One last photo of the watchman’s ‘little buddy’ who is sharing the winter vigil.
I will close this blog with something a little different: something inspired by a view I got on a trip to the North Shore that got me thinking about our physical location.
The city of Vancouver is justly famous for its spectacular setting. Its geology and tectonics are every bit as impressive as the scenery, albeit not the kind of thing that most can appreciate. I’ll try to explain a little bit of it using this photo, taken from a lookout on Cypress Bowl Road, looking southeast across the Lower Mainland (click to enlarge).
The bedrock underfoot is part of the Wrangelia Terrane, mostly granitic rocks that were formed about 100 million years ago, at depths of more than 10 kms. Uplift and erosion has brought them to the surface here, and to the south they are overlain by younger sedimentary rocks. Those younger rocks are mostly sandstones, deposited as a wide apron by rivers flowing off the rising mountains, about 50-70 million years ago. In the photo, the sedimentary rocks lie in a band across the middle of the image, including the mass of Burnaby Mountain and all the bedrock underlying the City itself. The very flat area beyond is the Fraser floodplain and delta, deposited in the last 10,000 years.

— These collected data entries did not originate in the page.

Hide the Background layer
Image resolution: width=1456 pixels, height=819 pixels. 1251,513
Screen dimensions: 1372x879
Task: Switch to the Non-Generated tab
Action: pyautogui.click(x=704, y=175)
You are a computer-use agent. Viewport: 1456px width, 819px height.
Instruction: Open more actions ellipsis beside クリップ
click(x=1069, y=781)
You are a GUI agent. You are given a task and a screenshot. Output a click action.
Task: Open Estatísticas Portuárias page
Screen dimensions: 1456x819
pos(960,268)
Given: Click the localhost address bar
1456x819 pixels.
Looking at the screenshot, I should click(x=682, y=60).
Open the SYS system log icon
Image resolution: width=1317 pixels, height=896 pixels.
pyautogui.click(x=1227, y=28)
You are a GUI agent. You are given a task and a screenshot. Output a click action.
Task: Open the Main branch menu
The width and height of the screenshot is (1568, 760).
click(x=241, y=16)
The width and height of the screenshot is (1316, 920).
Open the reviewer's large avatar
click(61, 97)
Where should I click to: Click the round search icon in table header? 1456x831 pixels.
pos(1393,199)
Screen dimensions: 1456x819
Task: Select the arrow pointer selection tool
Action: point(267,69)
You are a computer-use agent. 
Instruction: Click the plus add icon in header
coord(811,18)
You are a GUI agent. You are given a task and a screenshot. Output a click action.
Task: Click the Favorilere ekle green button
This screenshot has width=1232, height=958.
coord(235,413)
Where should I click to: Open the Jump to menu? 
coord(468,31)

Far in the background are the Cascade Mountains, formed during subduction events related to collisions of several crustal blocks with the western edge of the continent, more than a 100 million years ago. As a result of such collisions, great slabs of rock sometimes get squeezed out and slide horizontally over the adjacent terrain. Mount Shuksan (middle of the skyline) provides a classic example of a giant slice of crustal rocks that have been ‘thrust’ westward. The Sisters (right end of skyline) are a remnant of another displaced slab, but in this case the rocks came up from the Earth’s mantle, a relatively rare geologic phenomenon.
But we aren’t done yet. The imposing edifice of Mount Baker, a sleeping volcano visible between the two sheets of thrusted rock, is not directly related to the mountains it sits on. At about a 100,000 years (or less) old, it is geologically a very young feature, and is related to subduction that is still active off the coast.
Of course the whole story is orders of magnitude more detailed than I present here, where I have taken great liberties of simplification. My intent/attempt is mainly to point out how fascinating the local geology is, and just maybe spark a wee bit of curiosity.